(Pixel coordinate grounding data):

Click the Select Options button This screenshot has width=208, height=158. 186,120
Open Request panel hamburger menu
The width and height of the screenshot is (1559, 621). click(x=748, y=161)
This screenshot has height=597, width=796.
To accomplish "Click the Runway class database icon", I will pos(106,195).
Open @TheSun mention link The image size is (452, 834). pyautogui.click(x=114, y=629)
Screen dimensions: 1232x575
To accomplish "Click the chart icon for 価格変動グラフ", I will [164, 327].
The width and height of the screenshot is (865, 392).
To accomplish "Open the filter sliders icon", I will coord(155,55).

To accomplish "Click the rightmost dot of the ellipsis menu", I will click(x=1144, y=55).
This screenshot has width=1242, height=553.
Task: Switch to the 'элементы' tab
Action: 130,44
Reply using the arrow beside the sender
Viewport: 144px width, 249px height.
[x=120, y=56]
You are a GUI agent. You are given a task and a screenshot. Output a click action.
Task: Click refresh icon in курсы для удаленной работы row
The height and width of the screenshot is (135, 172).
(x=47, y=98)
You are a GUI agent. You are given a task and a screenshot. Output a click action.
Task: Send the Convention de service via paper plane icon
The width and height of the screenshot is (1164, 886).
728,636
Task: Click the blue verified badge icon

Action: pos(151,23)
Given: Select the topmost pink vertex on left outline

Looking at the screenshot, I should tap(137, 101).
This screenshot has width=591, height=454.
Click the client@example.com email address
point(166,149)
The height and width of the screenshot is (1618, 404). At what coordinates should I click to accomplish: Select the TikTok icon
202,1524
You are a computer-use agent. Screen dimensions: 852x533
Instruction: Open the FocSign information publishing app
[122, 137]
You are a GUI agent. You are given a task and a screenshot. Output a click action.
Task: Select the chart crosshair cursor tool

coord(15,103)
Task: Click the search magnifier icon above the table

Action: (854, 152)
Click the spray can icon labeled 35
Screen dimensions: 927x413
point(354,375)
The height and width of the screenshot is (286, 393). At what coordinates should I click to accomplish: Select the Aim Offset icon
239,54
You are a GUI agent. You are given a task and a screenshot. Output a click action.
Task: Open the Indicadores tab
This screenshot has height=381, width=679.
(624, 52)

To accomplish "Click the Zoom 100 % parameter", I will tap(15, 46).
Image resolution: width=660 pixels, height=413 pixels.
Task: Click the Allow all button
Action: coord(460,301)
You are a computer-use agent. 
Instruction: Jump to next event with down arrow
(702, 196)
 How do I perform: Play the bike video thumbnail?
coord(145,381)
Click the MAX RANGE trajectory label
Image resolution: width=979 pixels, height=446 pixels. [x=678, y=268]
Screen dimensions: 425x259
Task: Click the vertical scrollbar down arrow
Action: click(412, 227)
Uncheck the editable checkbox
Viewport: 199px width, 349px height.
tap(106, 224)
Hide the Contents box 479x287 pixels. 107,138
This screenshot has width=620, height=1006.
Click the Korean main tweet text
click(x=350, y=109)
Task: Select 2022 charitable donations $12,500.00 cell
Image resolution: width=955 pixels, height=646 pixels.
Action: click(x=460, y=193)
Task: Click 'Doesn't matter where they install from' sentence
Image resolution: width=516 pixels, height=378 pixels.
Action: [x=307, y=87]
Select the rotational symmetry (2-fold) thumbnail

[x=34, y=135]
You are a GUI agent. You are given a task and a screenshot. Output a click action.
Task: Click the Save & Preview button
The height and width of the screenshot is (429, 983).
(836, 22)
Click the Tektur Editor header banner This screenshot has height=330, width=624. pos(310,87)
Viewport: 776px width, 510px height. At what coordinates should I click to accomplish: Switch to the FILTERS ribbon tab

(TASK DETAILS):
Word-for-word copies of all the records are required.

(TASK SOLUTION):
Click the Select Options button This screenshot has width=208, height=158. 186,120
Open Request panel hamburger menu
The width and height of the screenshot is (1559, 621). click(x=748, y=161)
This screenshot has height=597, width=796.
To accomplish "Click the Runway class database icon", I will pos(106,195).
Open @TheSun mention link The image size is (452, 834). pyautogui.click(x=114, y=629)
Screen dimensions: 1232x575
To accomplish "Click the chart icon for 価格変動グラフ", I will [164, 327].
The width and height of the screenshot is (865, 392).
To accomplish "Open the filter sliders icon", I will coord(155,55).

To accomplish "Click the rightmost dot of the ellipsis menu", I will click(x=1144, y=55).
This screenshot has width=1242, height=553.
Task: Switch to the 'элементы' tab
Action: 130,44
Reply using the arrow beside the sender
Viewport: 144px width, 249px height.
[x=120, y=56]
You are a GUI agent. You are given a task and a screenshot. Output a click action.
Task: Click refresh icon in курсы для удаленной работы row
The height and width of the screenshot is (135, 172).
(x=47, y=98)
You are a GUI agent. You are given a task and a screenshot. Output a click action.
Task: Send the Convention de service via paper plane icon
The width and height of the screenshot is (1164, 886).
728,636
Task: Click the blue verified badge icon

Action: pos(151,23)
Given: Select the topmost pink vertex on left outline

Looking at the screenshot, I should tap(137, 101).
This screenshot has width=591, height=454.
Click the client@example.com email address
point(166,149)
The height and width of the screenshot is (1618, 404). At what coordinates should I click to accomplish: Select the TikTok icon
202,1524
You are a computer-use agent. Screen dimensions: 852x533
Instruction: Open the FocSign information publishing app
[122, 137]
You are a GUI agent. You are given a task and a screenshot. Output a click action.
Task: Select the chart crosshair cursor tool

coord(15,103)
Task: Click the search magnifier icon above the table

Action: (854, 152)
Click the spray can icon labeled 35
Screen dimensions: 927x413
point(354,375)
The height and width of the screenshot is (286, 393). At what coordinates should I click to accomplish: Select the Aim Offset icon
239,54
You are a GUI agent. You are given a task and a screenshot. Output a click action.
Task: Open the Indicadores tab
This screenshot has height=381, width=679.
(624, 52)

To accomplish "Click the Zoom 100 % parameter", I will tap(15, 46).
Image resolution: width=660 pixels, height=413 pixels.
Task: Click the Allow all button
Action: coord(460,301)
You are a computer-use agent. 
Instruction: Jump to next event with down arrow
(702, 196)
 How do I perform: Play the bike video thumbnail?
coord(145,381)
Click the MAX RANGE trajectory label
Image resolution: width=979 pixels, height=446 pixels. [x=678, y=268]
Screen dimensions: 425x259
Task: Click the vertical scrollbar down arrow
Action: click(412, 227)
Uncheck the editable checkbox
Viewport: 199px width, 349px height.
tap(106, 224)
Hide the Contents box 479x287 pixels. 107,138
This screenshot has width=620, height=1006.
Click the Korean main tweet text
click(x=350, y=109)
Task: Select 2022 charitable donations $12,500.00 cell
Image resolution: width=955 pixels, height=646 pixels.
Action: click(x=460, y=193)
Task: Click 'Doesn't matter where they install from' sentence
Image resolution: width=516 pixels, height=378 pixels.
Action: [x=307, y=87]
Select the rotational symmetry (2-fold) thumbnail

[x=34, y=135]
You are a GUI agent. You are given a task and a screenshot. Output a click action.
Task: Click the Save & Preview button
The height and width of the screenshot is (429, 983).
(836, 22)
Click the Tektur Editor header banner This screenshot has height=330, width=624. pos(310,87)
Viewport: 776px width, 510px height. At what coordinates should I click to accomplish: Switch to the FILTERS ribbon tab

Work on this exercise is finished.